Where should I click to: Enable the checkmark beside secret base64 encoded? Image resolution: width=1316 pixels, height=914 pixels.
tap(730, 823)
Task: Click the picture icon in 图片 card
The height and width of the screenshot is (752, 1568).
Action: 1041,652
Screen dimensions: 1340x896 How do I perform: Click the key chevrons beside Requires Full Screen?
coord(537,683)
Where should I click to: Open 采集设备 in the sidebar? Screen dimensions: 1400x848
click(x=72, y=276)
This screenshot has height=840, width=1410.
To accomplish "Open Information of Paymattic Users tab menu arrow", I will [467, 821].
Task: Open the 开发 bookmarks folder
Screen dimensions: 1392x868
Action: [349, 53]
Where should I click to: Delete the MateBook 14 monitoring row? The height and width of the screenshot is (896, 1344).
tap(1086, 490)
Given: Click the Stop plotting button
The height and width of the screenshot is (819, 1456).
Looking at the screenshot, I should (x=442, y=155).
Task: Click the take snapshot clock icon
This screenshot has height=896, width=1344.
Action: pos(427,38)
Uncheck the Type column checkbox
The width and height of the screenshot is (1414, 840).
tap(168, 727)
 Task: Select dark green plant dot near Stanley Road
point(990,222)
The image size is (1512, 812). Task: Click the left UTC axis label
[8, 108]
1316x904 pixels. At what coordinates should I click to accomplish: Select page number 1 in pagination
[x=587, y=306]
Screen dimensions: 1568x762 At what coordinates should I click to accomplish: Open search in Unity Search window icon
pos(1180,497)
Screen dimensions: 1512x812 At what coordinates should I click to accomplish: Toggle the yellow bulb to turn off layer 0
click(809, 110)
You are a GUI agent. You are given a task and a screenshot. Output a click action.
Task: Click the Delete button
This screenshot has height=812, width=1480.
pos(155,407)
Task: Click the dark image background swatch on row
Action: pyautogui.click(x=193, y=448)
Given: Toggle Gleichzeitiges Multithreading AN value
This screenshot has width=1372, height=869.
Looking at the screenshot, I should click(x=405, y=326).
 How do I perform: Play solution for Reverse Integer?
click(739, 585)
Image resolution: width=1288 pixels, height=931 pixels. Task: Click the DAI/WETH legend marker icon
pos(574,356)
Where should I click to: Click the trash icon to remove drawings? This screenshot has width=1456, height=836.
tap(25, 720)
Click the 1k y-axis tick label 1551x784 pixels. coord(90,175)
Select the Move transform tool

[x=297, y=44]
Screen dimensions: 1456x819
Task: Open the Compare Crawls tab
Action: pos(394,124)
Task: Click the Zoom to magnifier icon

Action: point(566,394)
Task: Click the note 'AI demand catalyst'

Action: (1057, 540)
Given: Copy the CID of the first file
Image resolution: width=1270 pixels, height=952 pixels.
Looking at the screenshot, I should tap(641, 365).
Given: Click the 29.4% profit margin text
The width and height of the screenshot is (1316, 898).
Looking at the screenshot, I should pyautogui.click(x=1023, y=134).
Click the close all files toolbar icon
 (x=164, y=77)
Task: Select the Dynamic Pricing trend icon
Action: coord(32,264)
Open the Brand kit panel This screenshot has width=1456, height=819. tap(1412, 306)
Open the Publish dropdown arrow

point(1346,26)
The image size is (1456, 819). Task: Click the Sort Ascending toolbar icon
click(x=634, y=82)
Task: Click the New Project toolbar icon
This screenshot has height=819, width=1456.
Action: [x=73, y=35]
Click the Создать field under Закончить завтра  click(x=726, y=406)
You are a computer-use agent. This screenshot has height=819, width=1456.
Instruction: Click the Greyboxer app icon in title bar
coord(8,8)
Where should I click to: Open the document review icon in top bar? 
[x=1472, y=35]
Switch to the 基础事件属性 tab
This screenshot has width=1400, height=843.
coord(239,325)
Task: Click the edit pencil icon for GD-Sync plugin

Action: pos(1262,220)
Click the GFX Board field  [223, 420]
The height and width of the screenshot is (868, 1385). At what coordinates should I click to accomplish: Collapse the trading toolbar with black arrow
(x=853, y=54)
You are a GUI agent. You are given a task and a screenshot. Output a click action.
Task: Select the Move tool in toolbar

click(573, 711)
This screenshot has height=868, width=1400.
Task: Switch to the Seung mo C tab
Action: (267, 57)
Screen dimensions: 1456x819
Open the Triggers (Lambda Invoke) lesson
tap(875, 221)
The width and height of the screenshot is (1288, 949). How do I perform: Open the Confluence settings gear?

* TASK TO COMPLETE *
Reproduce, please, the lines of the material from its first line down to the line containing "This screenshot has height=840, width=1410.", keeping both ends and nothing beyond them.

* ANSWER TO THIS EXERCISE *
Where should I click to: Enable the checkmark beside secret base64 encoded? Image resolution: width=1316 pixels, height=914 pixels.
tap(730, 823)
Task: Click the picture icon in 图片 card
The height and width of the screenshot is (752, 1568).
Action: 1041,652
Screen dimensions: 1340x896 How do I perform: Click the key chevrons beside Requires Full Screen?
coord(537,683)
Where should I click to: Open 采集设备 in the sidebar? Screen dimensions: 1400x848
click(x=72, y=276)
This screenshot has height=840, width=1410.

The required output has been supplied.